Objective 7: Fungal Pneumonia
Compare and contrast the causative agents, geographic locations, clinical presentation, and pathologic findings in chronic pneumonia caused by fungal organisms

Objective 9: Features of Pulmonary Infections in the Immune-compromised and Immunocompetent
Discuss the differences in clinical presentation and etiologic agents of pneumonia in immunocompetent versus immunocompromised hosts.

Goal 7: Lung Neoplasia
Apply knowledge of the molecular basis of neoplasia to describe clinical presentation, biologic behavior, morphologic appearance, classification, diagnosis, prognosis and targeted therapy of lung neoplasms.

Objective 1: Lung Neoplasms
Describe the common locations and clinical presentation for the different types of lung cancer.

Objective 2: Morphologic Features of Lung Neoplasms
Identify key gross and histopathologic features that help differentiate between small cell, adenocarcinoma, and squamous cell carcinoma.

Objective 3: Metastatic Carcinoma to the Lung
Describe features that favor the diagnosis of metastatic carcinoma over a primary lung tumor.

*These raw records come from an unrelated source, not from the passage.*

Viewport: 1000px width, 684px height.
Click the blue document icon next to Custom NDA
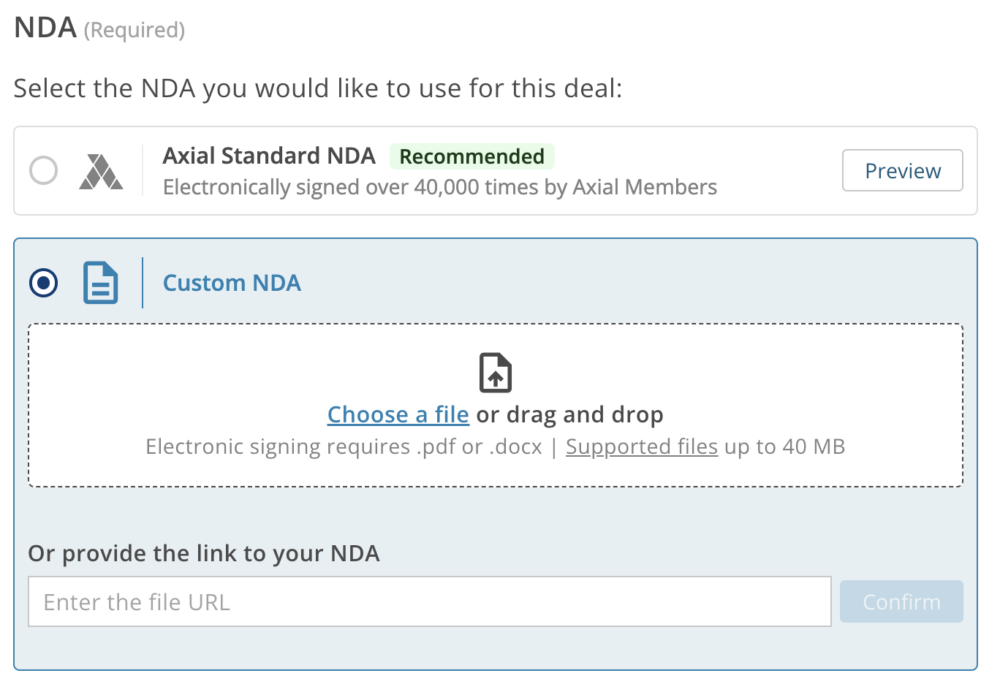pos(101,282)
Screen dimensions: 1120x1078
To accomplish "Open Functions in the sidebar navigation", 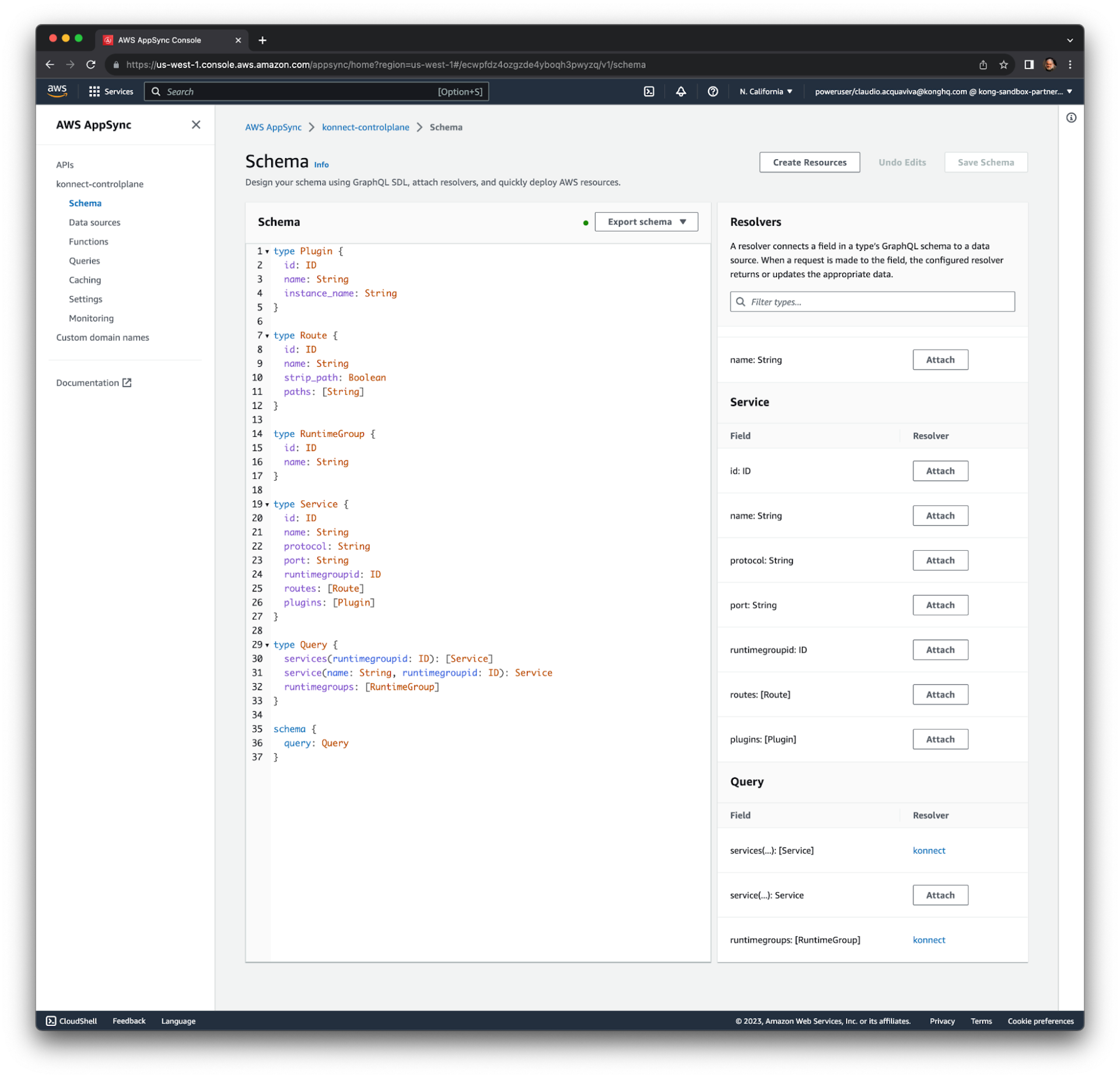I will 89,242.
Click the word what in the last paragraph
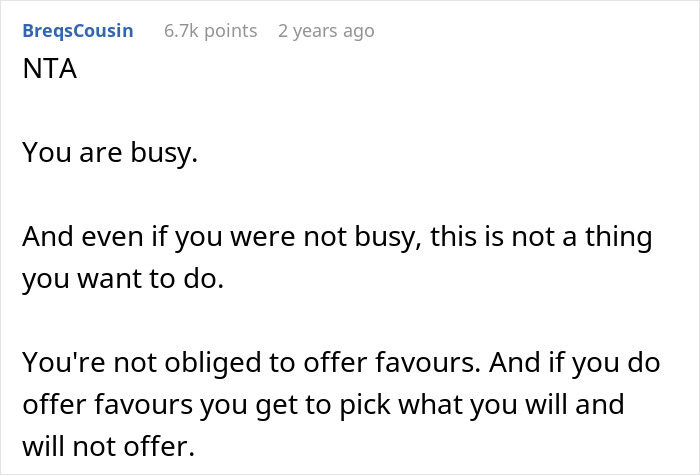700x475 pixels. coord(427,404)
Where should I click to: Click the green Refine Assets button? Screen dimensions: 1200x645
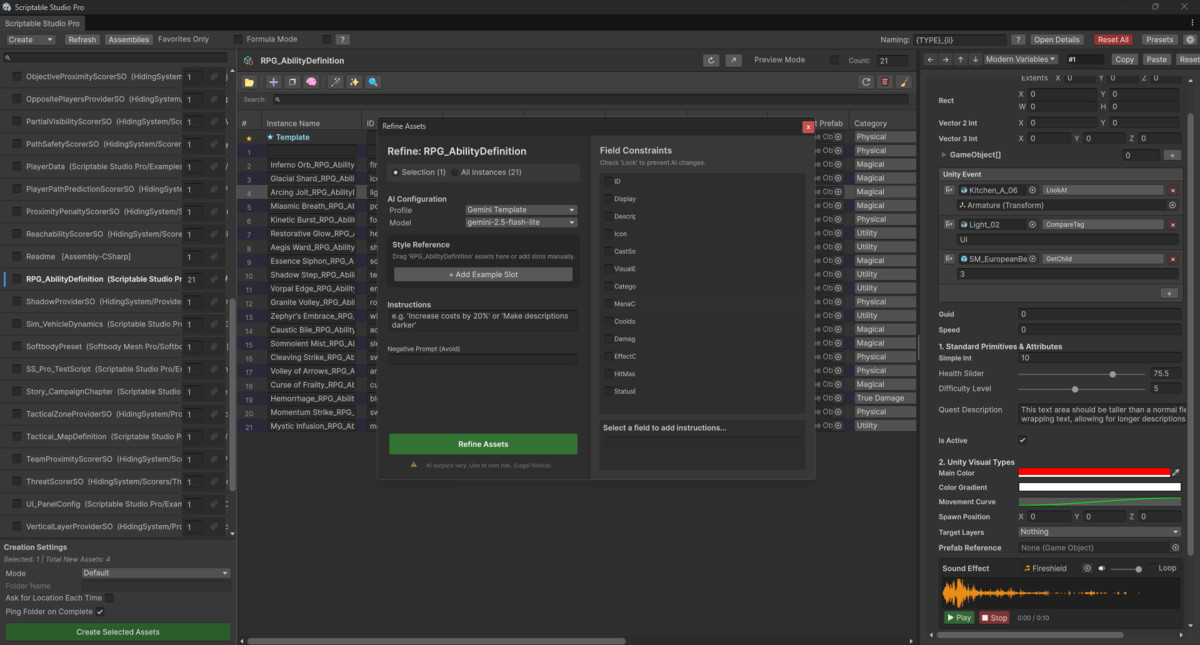tap(483, 443)
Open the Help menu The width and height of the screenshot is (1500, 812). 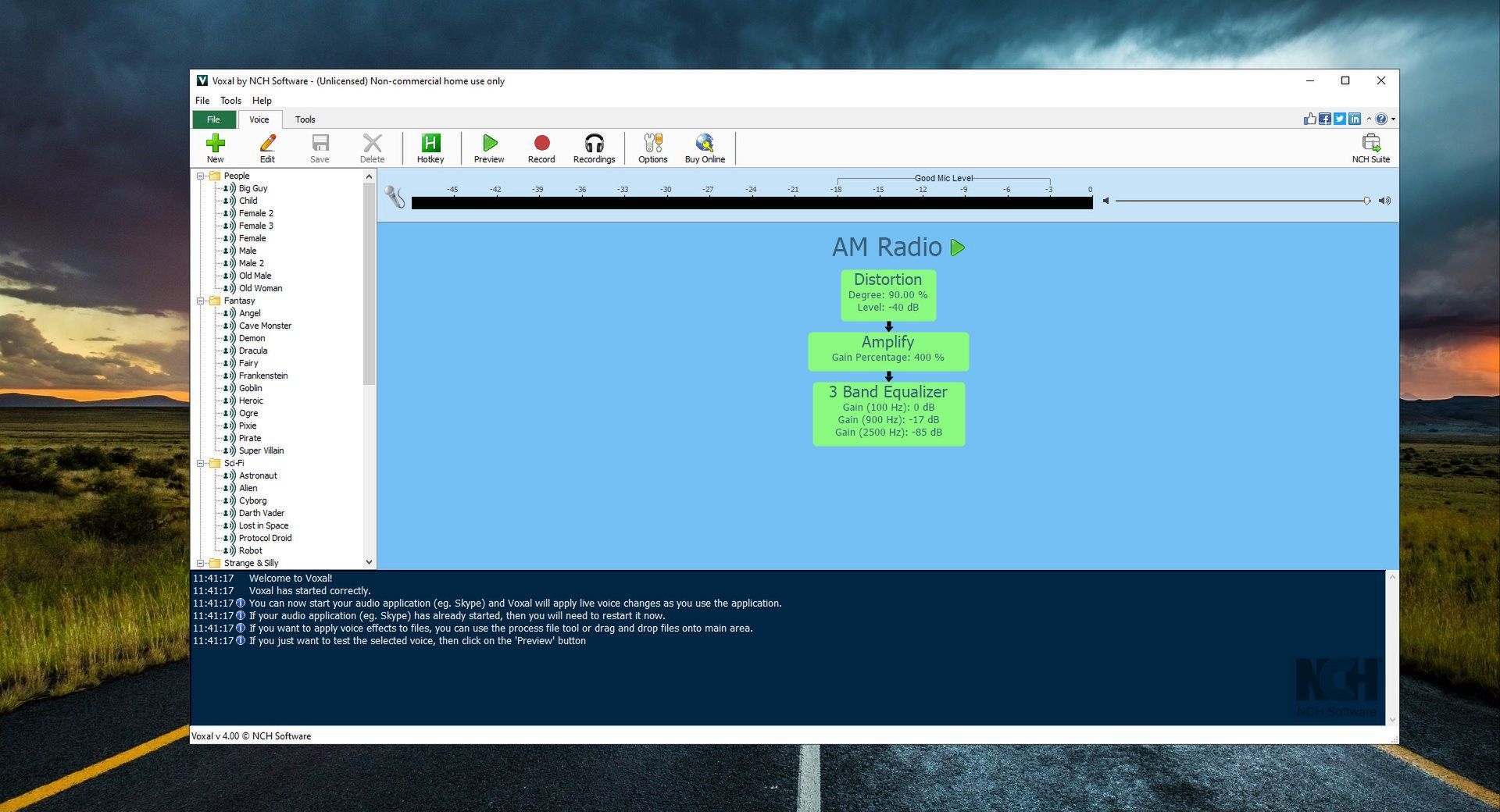262,100
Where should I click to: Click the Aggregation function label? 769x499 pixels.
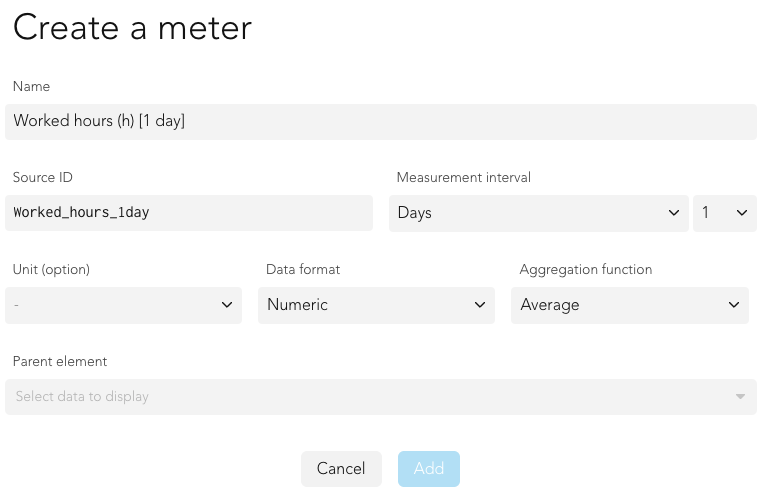coord(586,269)
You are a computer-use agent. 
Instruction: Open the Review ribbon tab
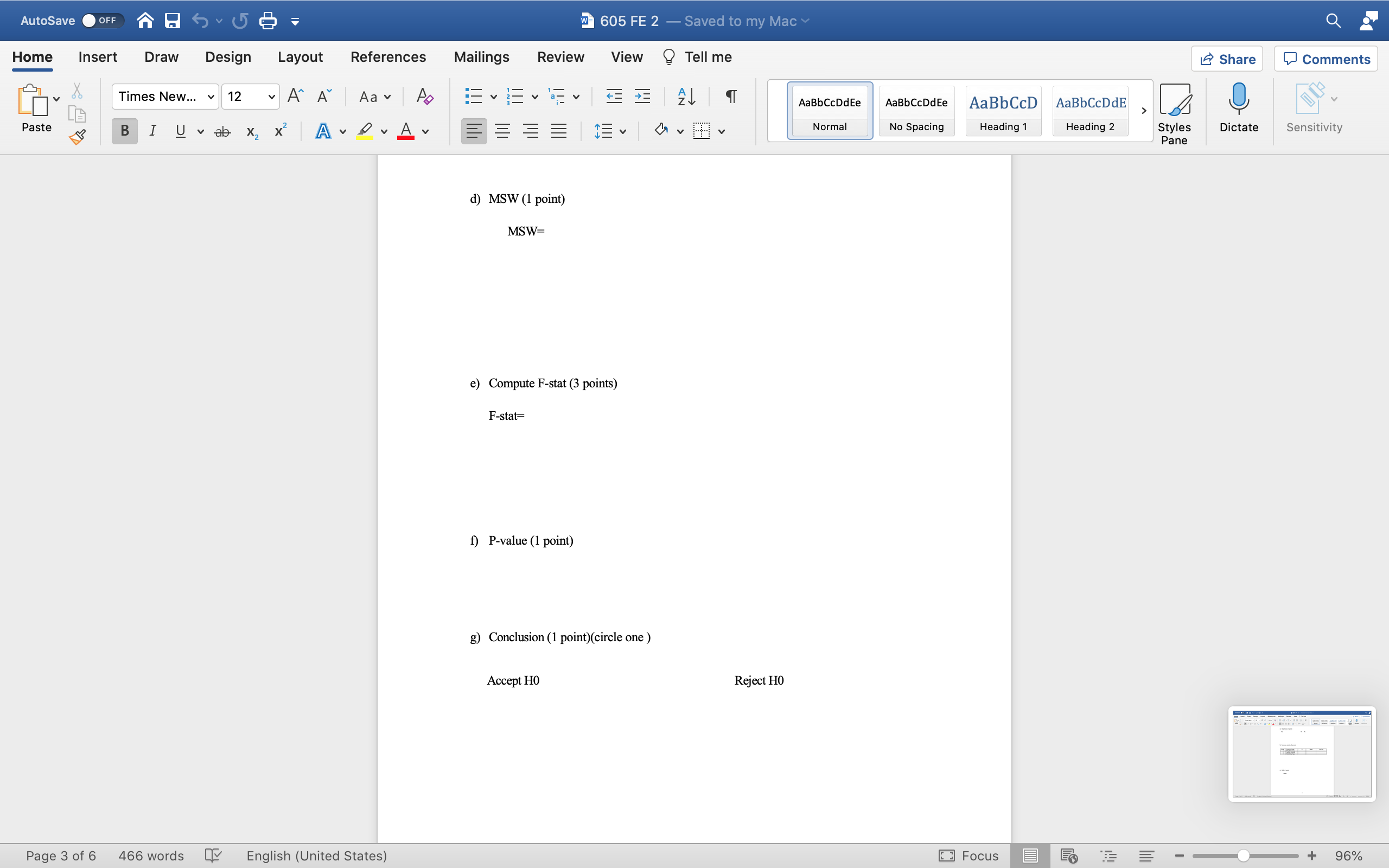pos(560,57)
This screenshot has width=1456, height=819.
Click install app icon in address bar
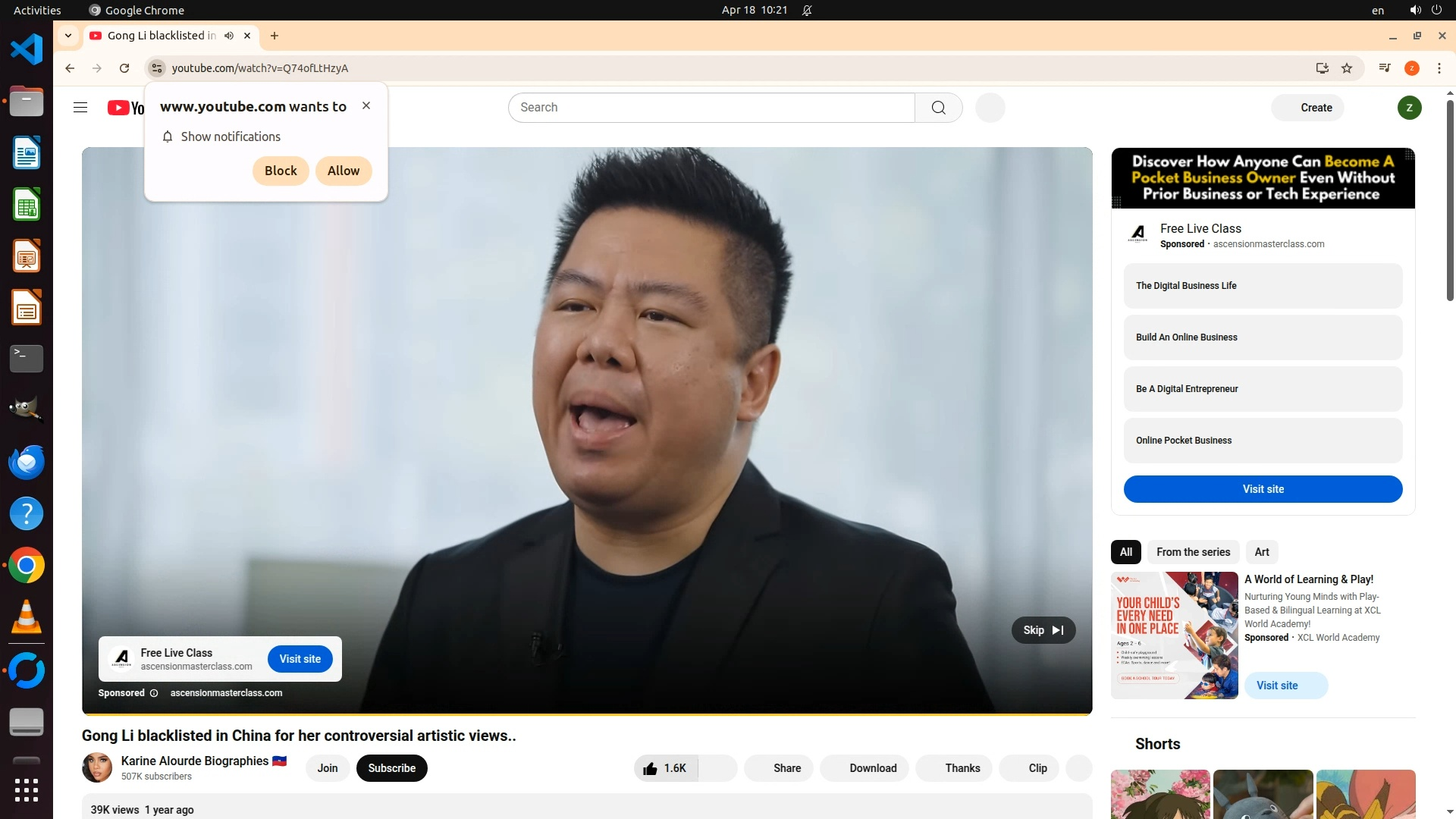(1322, 68)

Objective 4: Genetics of Lung Cancer
Describe the contribution of specific genetic mutations that contribute to particular lung cancers and explain how these mutations affect therapeutic decisions.

Objective 5: Environmental Factors Predisposing to Lung Cancer
Explain the environmental factors that predispose to the development of lung cancer and illustrate how these factors interact with genetic factors in the development of cancer.